• _THE RECORDS_:
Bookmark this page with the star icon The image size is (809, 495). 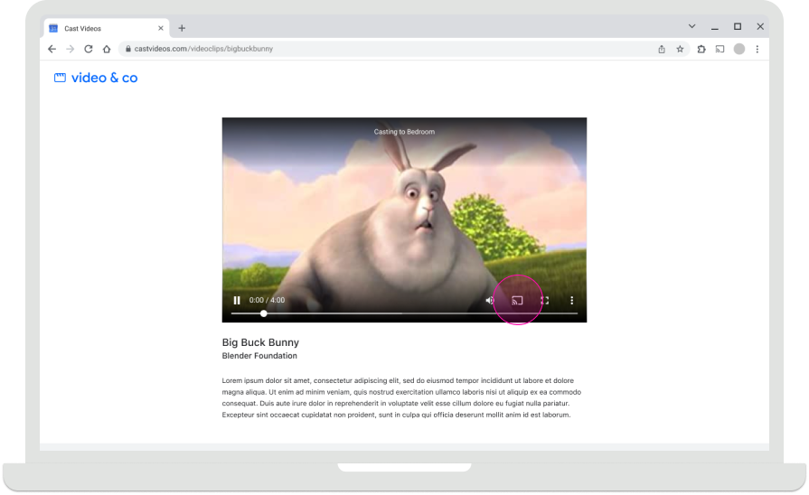(x=680, y=49)
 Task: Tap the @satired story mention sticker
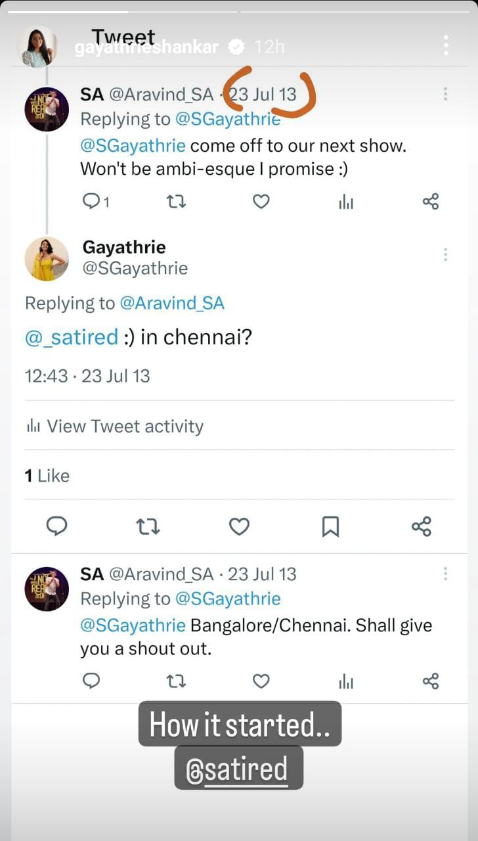pos(238,768)
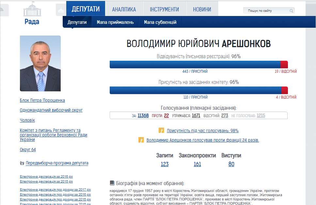Click the Пошук по сайту search field
316x205 pixels.
point(266,11)
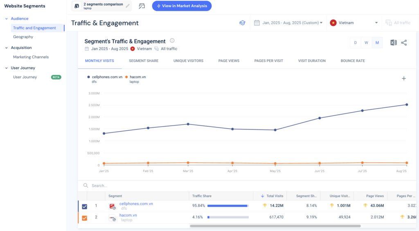Click the graduation cap education icon
This screenshot has width=419, height=231.
click(x=242, y=23)
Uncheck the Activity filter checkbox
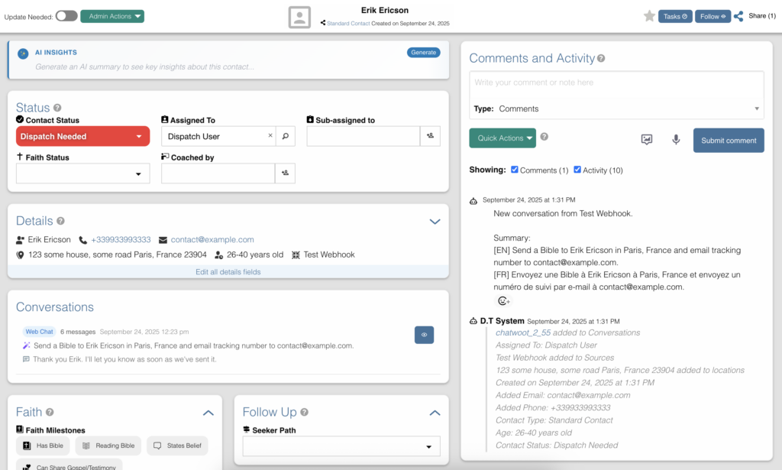 (577, 170)
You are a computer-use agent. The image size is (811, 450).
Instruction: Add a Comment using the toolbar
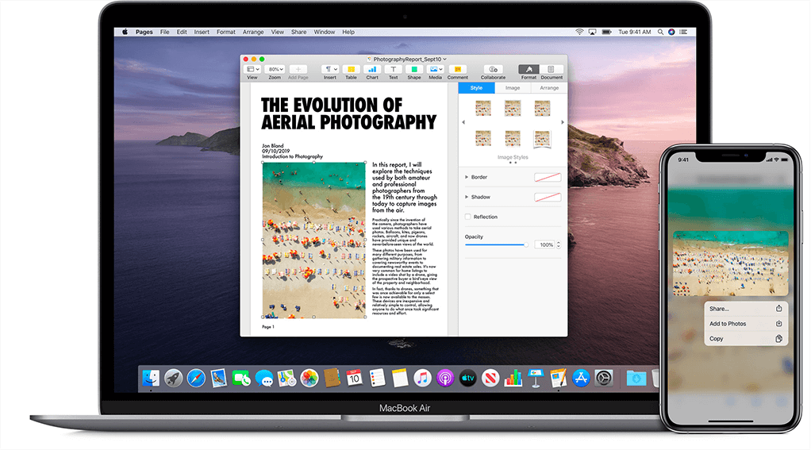coord(457,71)
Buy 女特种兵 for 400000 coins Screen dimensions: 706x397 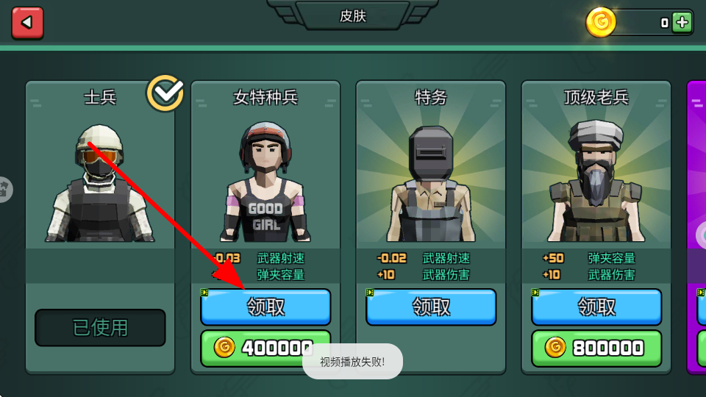(265, 348)
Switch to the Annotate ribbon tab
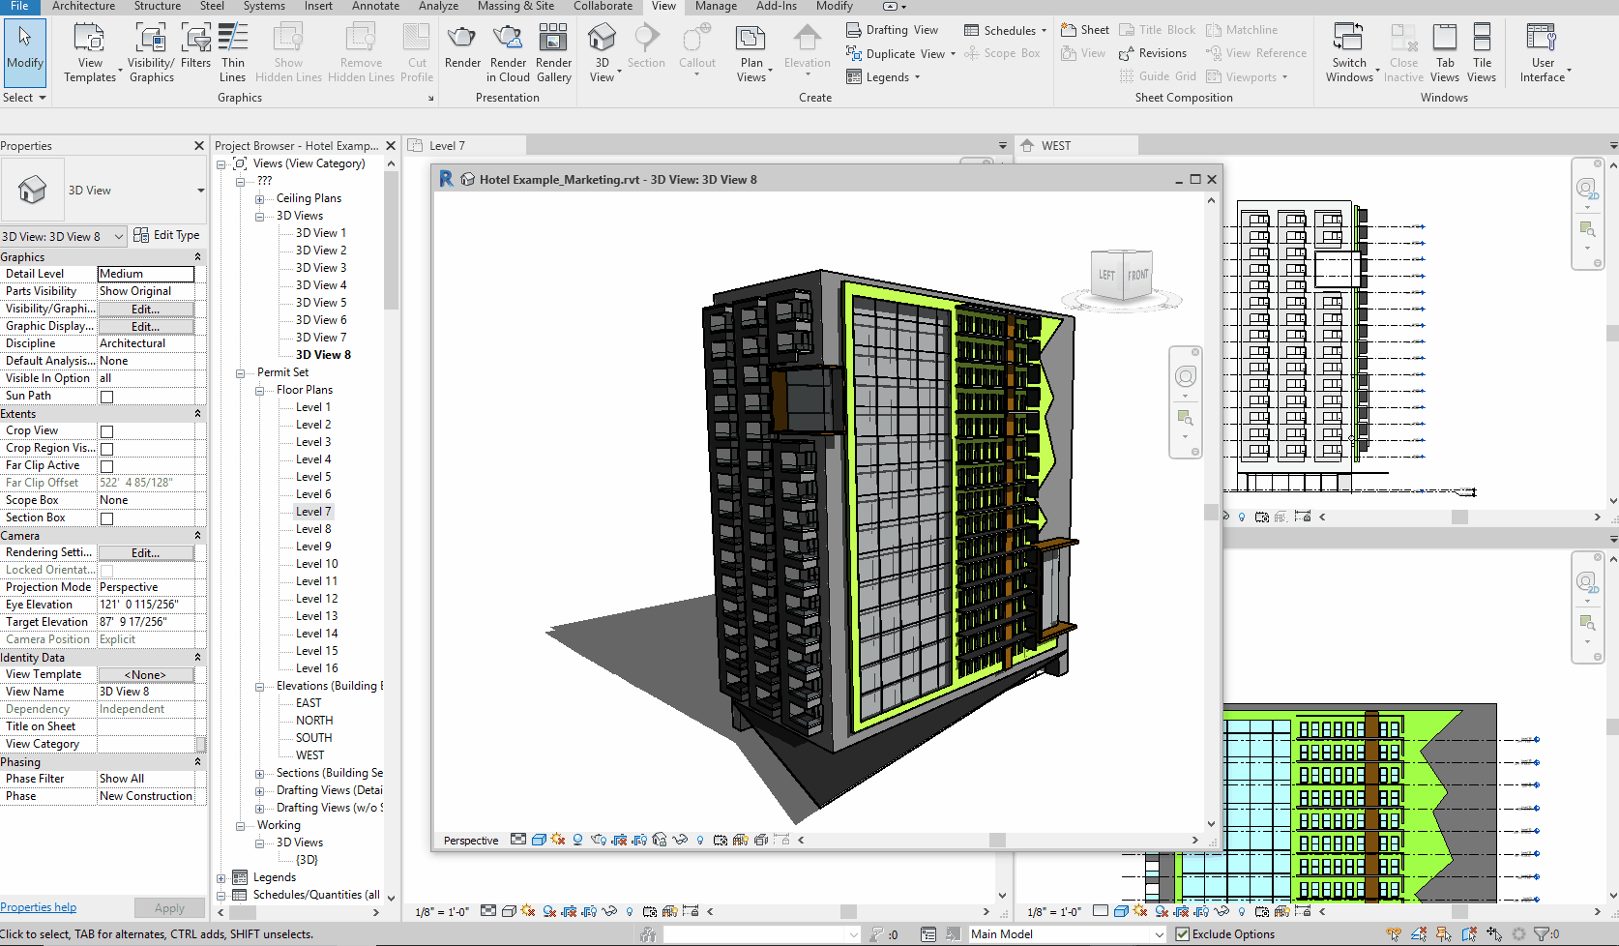This screenshot has height=946, width=1619. coord(375,7)
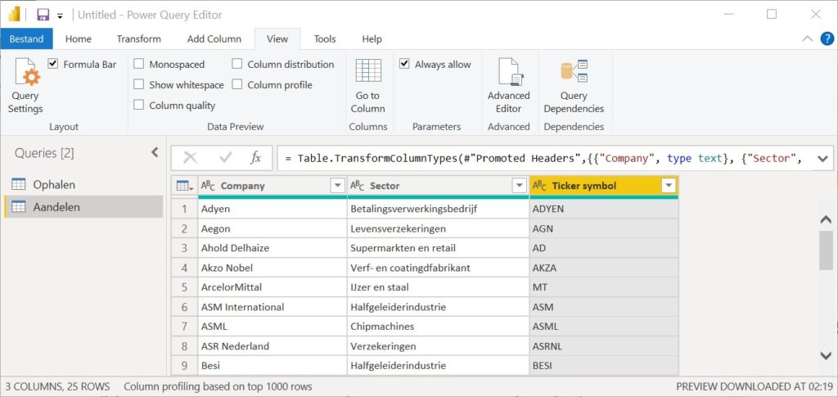This screenshot has width=838, height=397.
Task: Enable the Monospaced checkbox
Action: click(x=139, y=64)
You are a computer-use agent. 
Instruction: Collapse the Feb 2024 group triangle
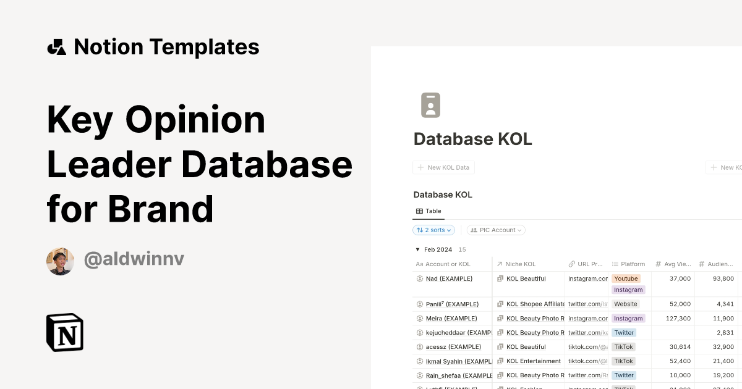coord(417,249)
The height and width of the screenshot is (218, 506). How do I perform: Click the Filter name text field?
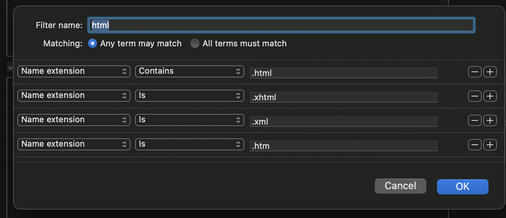point(281,25)
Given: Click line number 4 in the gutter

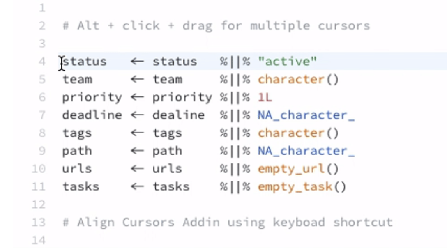Looking at the screenshot, I should [x=42, y=61].
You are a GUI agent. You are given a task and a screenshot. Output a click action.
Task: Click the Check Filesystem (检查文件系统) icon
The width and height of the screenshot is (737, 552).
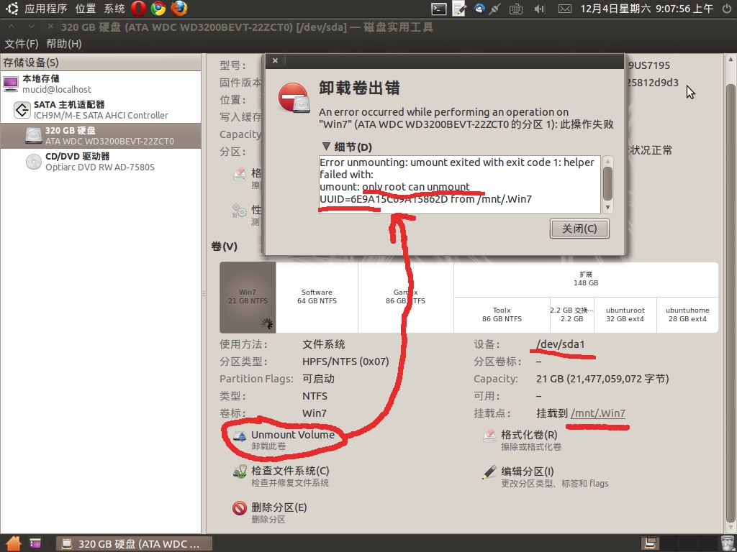(240, 473)
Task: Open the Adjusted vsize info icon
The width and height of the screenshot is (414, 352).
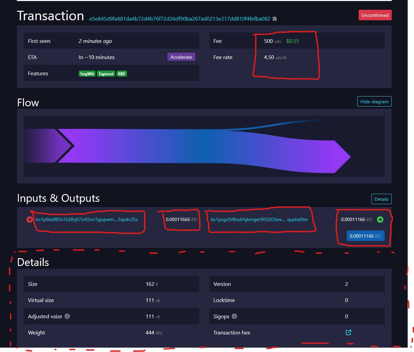Action: [67, 316]
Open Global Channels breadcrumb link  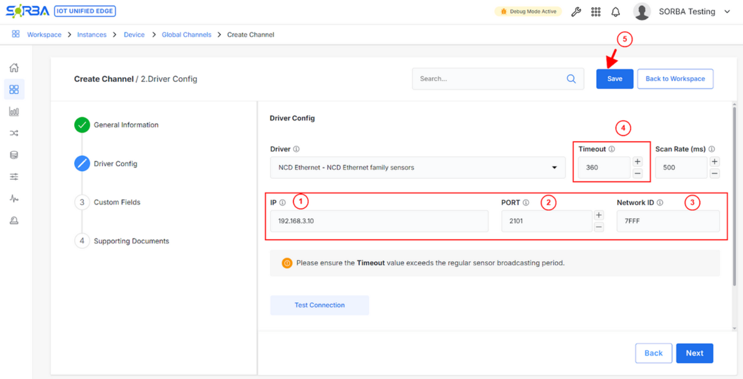(x=186, y=35)
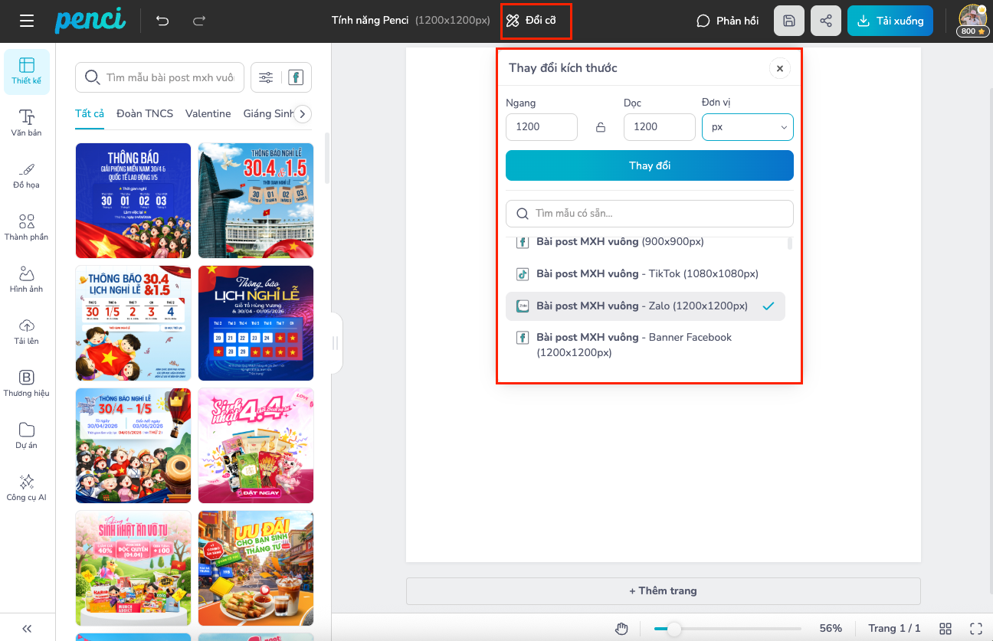Toggle fullscreen mode icon

click(x=976, y=628)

• _WHAT YOU HAVE TO DO_:
Line count for "computer": count the lines of the records above that contain it and give only the number.

• _YOUR SOLUTION_:
2